京东口红top 30分析

一、抓取商品id

分析网页源码，发现所有id都是在class=“gl-item”的标签里，可以利用bs4的select方法查找标签，获取id：

获取id后，分析商品页面可知道每个商品页面就是id号不同，可构造url：

将获取的id和构造的url保存在列表里，如下源码：

 def get_product_url(url):

     global pid

     global links

     req = urllib.request.Request(url)

     req.add_header("User-Agent",

                    'Mozilla/5.0 (Windows NT 10.0; Win64; x64) AppleWebKit/537.36 '

                    '(KHTML, like Gecko) Chrome/60.0.3112.101 Safari/537.36')

     req.add_header("GET", url)

     content = urllib.request.urlopen(req).read()

     soup = bs4.BeautifulSoup(content, "lxml")

     product_id = soup.select('.gl-item')

     for i in range(len(product_id)):

         lin = "https://item.jd.com/" + str(product_id[i].get('data-sku')) + ".html"

         # 获取链接

         links.append(lin)

         # 获取id

         pid.append(product_id[i].get('data-sku'))

二、获取商品信息

通过商品页面获取商品的基本信息（商品名，店名，价格等）：

         product_url = links[i]

         req = urllib.request.Request(product_url)

         req.add_header("User-Agent",

                        'Mozilla/5.0 (Windows NT 6.1; Win64; x64; rv:56.0) Gecko/20100101 Firefox/56.0')

         req.add_header("GET", product_url)

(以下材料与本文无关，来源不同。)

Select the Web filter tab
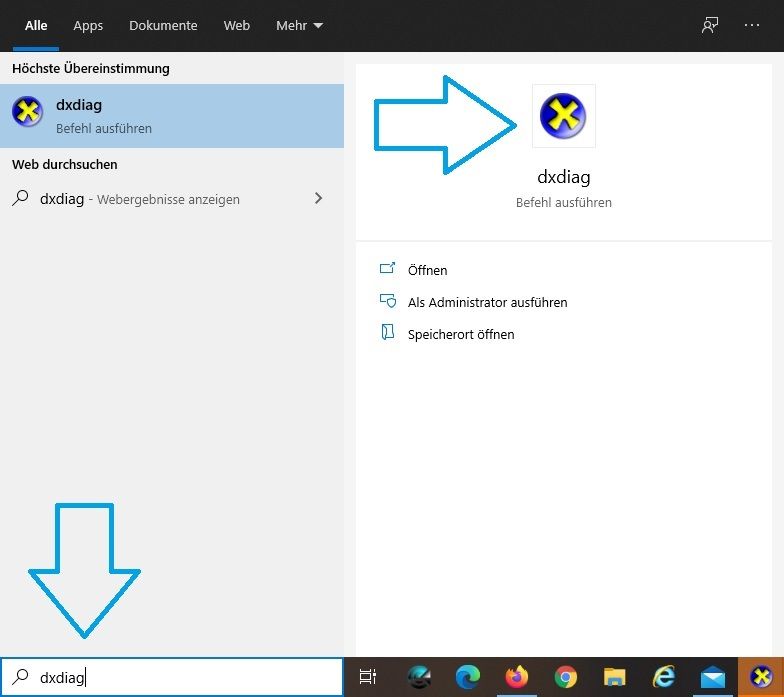 (x=237, y=25)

         content = urllib.request.urlopen(req).read()

         # 获取商品页面源码

         soup = bs4.BeautifulSoup(content, "lxml")

         # 获取商品名

         sku_name = soup.select_one('.sku-name').getText().strip()

         # 获取商店名

         try:

             shop_name = soup.find(clstag="shangpin|keycount|product|dianpuname1").get('title')

         except:

             shop_name = soup.find(clstag="shangpin|keycount|product|zcdpmc_oversea").get('title')

         # 获取商品ID

         sku_id = str(pid[i]).ljust(20)

         # 获取商品价格

通过抓取评论的json页面获取商品热评、好评率、评论：

获取热评源码：

 def get_product_comment(product_id):

     comment_url = 'https://club.jd.com/comment/productPageComments.action?' \

                   'callback=fetchJSON_comment98vv16496&' \

                   'productId={}&' \

                   'score=0&' \

                   'sortType=6&' \

                   'page=0&' \

                   'pageSize=10' \

                   '&isShadowSku=0'.format(str(product_id))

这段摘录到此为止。